Jakarta, Gatra.com - Direktur Eksekutuf Charta Politik, Yunarto Wijaya menyebut, proses aklamasi bukan berarti kembali pada zaman Orde Baru (Orba). Ia juga menegaskan, aklamasi tak berbahaya sepanjang proses politik itu tak ada intervensi yang sifatnya meneror satu pihak.
"Kalau kembali ke Orba ya nggak. Kalau aklamasi, selama dilakukan sebelum Munas (Musyawarah Nasional) terjadi dan tanpa melalui intervensi yang sifatnya misalnya mengancam intervensi yang sifatnya meneror, misalnya membahayakan posisi seseorang," kata Toto, sapaannya, saat ditemui di pembukaan Munas Golkar, Ritz Carlton, Jakarta Selatan, Selasa (3/12) malam.

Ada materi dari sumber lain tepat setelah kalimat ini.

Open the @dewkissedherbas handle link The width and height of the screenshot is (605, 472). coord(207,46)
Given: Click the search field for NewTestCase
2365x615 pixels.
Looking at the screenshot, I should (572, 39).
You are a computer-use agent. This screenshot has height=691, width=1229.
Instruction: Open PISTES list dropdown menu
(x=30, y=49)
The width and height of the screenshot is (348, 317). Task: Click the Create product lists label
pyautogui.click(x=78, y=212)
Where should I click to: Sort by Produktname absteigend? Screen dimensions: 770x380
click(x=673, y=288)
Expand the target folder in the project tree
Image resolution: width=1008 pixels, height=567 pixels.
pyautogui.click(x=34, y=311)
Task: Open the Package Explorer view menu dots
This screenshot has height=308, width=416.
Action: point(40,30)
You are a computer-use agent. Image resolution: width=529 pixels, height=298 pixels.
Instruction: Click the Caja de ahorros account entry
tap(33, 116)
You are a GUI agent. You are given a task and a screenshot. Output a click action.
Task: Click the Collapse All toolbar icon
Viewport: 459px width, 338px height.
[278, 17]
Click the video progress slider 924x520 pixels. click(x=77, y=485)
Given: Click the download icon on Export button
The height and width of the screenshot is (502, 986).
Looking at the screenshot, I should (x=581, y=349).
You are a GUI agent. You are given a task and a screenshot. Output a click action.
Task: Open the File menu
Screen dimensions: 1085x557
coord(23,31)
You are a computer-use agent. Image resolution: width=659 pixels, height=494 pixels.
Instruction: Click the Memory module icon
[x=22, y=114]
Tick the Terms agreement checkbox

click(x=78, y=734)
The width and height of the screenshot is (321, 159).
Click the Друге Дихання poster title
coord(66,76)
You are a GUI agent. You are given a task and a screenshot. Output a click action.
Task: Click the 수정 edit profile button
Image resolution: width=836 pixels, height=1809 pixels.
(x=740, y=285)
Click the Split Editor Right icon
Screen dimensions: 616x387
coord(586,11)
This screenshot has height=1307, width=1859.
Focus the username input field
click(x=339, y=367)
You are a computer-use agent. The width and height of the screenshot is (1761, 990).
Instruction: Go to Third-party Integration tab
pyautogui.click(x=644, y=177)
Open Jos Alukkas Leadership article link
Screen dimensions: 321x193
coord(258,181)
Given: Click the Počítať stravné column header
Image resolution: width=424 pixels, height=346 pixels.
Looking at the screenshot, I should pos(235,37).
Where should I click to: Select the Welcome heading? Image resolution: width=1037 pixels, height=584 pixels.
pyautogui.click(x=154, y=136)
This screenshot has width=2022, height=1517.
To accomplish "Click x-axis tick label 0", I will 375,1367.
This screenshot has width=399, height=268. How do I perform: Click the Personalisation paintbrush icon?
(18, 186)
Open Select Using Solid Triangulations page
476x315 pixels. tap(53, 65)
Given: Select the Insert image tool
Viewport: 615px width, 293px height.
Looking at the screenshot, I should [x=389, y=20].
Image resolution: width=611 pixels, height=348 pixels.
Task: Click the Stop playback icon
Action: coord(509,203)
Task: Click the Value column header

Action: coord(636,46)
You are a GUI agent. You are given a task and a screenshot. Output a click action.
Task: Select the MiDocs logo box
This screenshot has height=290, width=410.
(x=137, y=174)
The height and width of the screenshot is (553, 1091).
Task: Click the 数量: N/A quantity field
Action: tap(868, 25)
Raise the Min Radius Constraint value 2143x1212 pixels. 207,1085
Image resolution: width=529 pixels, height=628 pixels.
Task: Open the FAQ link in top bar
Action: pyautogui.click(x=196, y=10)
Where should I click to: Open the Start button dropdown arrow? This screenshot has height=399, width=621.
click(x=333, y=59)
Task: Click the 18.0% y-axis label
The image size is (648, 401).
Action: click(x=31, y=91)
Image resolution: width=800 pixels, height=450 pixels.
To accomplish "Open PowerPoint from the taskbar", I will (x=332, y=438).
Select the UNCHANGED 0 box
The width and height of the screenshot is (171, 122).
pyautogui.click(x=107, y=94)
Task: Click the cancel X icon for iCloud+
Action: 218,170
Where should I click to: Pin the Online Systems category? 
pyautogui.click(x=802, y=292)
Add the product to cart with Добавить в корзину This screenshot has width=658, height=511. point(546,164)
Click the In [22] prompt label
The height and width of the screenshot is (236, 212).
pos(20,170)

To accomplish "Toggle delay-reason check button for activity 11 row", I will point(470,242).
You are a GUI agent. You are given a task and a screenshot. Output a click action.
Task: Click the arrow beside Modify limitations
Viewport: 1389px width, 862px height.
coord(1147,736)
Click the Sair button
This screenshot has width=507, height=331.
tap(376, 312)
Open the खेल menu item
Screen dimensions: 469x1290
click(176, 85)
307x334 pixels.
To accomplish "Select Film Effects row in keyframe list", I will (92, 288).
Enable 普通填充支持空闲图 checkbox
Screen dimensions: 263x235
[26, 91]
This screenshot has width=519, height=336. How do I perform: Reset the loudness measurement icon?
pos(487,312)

Ia menjelaskan, aklamasi sah-sah saja dilakukan dalam demokrasi. Namun, ia memberikan catatan, terutama untuk Golkar yang sedang menjalankan Munas ke-10, untuk tak mengaitkannya dengan dukungan Presiden Joko Widodo (Jokowi). Sebab menurutnya, hal itu cerminan bahwa Golkar bukanlah partai yang independen.
"Catatan penting untuk Golkar, ketika setiap Munas Golkar selalu dikaitkan dengan pertanyaan, Presiden dukung siapa. Artinya partai ini belum sepenuhnya jadi partai independen," ujarnya.
Golkar, lanjutnya, memang identik dengan kekuasaan. Partai ini cenderung ikut barisan kekuasaan. Toto menilai, tantangan Golkar ke depan adalah bagaimana memunculkan image baru dengan tidak melulu ikut kekuasaan.
"Saya pikir harus muncul image baru dr golkar bukan sekedar partai yang selalu ikut dengan kekuasaan, tapi artai yang memang menjadi besar karena infrastruktur mereka seperti yang selama ini kita lihat," tukasnya.